METHODSWe retrospectively identified 222 patients with stages IB1-IB2 cervical carcinoma treated initially with radical hysterectomy or radical trachelectomy with or without adjuvant RT from February 2000 to November 2009. All grade 3 or higher complications—those requiring interventional radiology, endoscopic evaluation, or operative intervention—were documented.
RESULTSOne hundred fifty-eight patients (71%) underwent radical hysterectomy; 64 (29%) underwent radical trachelectomy. One hundred fifty-three patients (69%) underwent surgery alone; 69 (31%) received adjuvant radiation with or without chemosensitization. There was a statistically significant difference in the rate of total grades 1 to 5 late complications between the surgery-alone and surgery + RT groups (12% vs 32%, respectively; P < 0.001); however, the rate of grade 3 or higher complications was similar (5% vs 4%, respectively; P = 0.999). The progression-free and overall survival rates of the entire cohort were both 95%. The 5-year progression-free survival rates for the surgery-alone and surgery + RT groups were 93% and 90% (P = 0.172). The overall survival rates were 96% and 91%, respectively (P = 0.332).

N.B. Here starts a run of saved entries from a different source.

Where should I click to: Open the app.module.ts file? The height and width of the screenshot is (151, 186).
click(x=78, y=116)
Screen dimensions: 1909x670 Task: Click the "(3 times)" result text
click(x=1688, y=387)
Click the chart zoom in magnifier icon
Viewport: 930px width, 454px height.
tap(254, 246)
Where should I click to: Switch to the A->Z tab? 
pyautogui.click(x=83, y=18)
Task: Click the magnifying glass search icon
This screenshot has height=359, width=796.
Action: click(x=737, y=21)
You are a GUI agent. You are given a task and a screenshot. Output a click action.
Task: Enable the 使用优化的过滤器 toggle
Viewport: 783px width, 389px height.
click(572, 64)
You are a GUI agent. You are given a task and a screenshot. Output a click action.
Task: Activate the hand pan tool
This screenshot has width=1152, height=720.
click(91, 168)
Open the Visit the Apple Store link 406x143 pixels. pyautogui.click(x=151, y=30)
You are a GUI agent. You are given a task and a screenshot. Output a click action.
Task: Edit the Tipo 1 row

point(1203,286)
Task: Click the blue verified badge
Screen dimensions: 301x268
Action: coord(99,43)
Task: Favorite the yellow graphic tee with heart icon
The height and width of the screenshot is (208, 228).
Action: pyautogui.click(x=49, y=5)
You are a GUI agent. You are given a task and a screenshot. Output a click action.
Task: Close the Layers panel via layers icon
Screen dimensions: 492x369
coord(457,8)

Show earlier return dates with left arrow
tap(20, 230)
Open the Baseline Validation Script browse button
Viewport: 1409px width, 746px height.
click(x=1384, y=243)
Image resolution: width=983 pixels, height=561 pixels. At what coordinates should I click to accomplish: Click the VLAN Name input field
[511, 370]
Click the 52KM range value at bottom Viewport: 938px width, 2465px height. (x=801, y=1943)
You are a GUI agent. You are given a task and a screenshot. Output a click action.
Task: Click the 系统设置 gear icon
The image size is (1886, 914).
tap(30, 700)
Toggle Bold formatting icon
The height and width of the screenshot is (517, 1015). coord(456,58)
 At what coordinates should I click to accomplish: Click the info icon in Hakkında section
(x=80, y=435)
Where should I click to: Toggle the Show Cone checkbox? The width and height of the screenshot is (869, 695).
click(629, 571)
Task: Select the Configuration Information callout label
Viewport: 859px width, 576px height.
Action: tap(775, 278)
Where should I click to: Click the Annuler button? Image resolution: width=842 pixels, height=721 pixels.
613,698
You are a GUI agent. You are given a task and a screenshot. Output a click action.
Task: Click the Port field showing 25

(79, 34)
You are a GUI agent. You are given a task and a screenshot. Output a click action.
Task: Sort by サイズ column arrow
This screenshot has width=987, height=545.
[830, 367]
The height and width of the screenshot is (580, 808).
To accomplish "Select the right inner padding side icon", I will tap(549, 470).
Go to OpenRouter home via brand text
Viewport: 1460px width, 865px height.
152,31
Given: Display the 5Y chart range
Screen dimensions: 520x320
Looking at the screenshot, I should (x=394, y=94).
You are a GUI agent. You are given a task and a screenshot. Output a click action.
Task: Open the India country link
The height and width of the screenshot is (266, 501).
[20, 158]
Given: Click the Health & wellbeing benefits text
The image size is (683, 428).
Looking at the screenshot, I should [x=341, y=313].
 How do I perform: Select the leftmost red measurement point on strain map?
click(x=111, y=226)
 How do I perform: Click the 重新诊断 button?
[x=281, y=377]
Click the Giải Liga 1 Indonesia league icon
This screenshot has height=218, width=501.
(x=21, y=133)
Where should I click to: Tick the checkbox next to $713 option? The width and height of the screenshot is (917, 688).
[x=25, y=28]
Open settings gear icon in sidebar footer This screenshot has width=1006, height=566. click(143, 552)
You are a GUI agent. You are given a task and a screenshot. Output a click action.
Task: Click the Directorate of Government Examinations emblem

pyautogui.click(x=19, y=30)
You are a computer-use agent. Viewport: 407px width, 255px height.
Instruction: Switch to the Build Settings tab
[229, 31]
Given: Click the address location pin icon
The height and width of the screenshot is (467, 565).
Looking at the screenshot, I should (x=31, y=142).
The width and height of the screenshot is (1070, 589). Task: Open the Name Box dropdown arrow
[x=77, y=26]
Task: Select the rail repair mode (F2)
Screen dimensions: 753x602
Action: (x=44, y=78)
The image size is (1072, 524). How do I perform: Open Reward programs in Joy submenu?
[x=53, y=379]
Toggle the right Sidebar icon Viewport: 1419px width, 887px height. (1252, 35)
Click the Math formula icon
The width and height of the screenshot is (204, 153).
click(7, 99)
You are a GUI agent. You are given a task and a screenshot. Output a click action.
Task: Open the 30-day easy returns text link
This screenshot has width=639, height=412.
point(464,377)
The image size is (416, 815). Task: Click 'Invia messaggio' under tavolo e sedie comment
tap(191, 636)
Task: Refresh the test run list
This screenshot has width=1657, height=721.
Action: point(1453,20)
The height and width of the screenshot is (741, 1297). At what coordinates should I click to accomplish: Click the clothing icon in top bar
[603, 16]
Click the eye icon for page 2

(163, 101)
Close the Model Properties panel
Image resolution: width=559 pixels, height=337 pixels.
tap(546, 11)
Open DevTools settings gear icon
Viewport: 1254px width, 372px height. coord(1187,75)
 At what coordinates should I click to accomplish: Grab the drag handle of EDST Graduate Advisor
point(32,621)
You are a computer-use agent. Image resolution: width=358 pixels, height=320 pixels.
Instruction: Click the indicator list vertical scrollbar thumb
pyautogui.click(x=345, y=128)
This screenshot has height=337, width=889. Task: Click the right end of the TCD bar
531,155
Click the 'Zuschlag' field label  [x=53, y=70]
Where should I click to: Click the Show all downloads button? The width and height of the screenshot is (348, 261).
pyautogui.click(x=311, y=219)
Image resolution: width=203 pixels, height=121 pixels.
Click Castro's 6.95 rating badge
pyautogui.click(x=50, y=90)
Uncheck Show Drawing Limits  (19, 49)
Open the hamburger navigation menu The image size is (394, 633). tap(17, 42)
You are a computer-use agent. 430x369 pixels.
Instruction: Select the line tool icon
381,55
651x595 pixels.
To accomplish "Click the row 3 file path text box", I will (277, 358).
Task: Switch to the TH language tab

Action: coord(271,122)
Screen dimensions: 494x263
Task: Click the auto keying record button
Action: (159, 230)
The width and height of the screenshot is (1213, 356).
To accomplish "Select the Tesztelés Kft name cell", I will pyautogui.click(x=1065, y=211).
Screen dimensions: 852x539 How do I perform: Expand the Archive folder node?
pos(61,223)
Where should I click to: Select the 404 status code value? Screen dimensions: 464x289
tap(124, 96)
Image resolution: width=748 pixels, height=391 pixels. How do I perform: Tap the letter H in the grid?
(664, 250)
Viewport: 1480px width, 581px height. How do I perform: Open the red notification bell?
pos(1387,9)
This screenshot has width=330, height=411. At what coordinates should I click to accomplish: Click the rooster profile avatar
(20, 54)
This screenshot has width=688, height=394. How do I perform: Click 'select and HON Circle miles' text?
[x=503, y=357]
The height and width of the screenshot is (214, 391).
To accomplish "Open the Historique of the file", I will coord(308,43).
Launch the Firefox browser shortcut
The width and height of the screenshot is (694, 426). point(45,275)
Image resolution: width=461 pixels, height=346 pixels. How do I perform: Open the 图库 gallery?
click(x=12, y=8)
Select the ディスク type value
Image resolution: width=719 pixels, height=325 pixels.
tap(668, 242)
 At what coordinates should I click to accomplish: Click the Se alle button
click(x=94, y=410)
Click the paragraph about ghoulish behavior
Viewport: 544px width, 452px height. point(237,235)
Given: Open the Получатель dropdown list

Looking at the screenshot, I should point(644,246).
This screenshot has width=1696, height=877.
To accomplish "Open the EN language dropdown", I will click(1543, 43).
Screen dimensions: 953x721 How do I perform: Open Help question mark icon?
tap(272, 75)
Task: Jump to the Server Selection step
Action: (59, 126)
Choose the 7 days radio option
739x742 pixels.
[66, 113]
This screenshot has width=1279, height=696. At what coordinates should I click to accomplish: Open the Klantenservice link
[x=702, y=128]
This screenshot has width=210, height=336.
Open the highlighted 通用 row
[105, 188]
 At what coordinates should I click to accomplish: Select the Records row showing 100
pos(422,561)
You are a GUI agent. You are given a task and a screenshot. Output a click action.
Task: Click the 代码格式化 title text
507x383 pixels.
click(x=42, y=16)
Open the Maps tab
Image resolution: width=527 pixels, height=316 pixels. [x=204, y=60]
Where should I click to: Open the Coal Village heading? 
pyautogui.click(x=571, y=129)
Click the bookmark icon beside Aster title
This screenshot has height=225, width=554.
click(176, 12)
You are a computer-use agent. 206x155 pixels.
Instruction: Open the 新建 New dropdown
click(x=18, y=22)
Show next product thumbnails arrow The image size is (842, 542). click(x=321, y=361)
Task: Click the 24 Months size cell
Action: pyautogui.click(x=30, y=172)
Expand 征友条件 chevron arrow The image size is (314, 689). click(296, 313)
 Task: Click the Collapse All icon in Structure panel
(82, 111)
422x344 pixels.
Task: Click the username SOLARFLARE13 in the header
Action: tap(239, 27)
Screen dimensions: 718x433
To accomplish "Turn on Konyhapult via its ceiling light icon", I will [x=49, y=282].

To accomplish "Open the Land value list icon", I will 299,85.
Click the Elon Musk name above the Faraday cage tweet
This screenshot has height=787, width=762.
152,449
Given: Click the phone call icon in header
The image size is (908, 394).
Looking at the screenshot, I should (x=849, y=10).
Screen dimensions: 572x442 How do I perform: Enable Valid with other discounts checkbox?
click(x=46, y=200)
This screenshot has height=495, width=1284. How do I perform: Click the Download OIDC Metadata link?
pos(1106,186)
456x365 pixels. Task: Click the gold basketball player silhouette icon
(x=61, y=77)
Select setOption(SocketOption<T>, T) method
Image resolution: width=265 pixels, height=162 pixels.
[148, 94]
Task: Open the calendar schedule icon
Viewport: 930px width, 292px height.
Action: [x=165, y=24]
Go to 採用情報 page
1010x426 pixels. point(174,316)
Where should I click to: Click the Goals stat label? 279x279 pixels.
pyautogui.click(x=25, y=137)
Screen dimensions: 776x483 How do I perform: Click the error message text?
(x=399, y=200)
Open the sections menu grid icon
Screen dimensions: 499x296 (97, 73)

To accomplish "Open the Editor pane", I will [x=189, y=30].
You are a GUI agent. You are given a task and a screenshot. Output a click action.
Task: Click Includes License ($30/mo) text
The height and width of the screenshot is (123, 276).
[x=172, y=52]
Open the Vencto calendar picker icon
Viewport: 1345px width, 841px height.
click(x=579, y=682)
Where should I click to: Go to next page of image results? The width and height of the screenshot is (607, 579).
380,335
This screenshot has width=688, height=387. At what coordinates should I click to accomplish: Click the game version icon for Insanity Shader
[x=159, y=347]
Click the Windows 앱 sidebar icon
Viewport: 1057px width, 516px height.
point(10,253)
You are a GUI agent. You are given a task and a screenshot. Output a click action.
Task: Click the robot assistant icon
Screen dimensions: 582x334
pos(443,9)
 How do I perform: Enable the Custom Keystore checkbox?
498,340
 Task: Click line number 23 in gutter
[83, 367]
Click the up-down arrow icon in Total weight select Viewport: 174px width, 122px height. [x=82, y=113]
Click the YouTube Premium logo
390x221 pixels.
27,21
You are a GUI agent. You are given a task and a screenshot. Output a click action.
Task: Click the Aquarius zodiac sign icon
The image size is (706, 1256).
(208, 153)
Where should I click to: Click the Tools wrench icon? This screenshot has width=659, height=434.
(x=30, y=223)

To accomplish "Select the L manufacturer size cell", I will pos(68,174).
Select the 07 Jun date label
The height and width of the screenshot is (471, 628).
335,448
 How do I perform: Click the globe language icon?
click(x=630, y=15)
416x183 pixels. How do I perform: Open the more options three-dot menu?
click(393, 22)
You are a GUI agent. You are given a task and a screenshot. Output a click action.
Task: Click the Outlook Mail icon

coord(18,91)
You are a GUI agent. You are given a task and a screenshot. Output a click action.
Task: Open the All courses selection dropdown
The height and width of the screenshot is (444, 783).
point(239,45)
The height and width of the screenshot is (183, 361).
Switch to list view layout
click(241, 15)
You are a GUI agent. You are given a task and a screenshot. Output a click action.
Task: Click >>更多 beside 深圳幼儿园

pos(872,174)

CONCLUSIONSThe majority of women with stages IB1-IB2 cervical cancer undergoing radical surgery do not require adjuvant RT, have excellent oncologic outcome, and have low severe complication rates. Nearly one third of our patients required postoperative radiation, with no statistically significant increase in severe complication rate and with similar oncologic outcomes compared with the surgery-only cohort. These data support the continued practice of radical surgery with individualized postoperative radiation for these patients.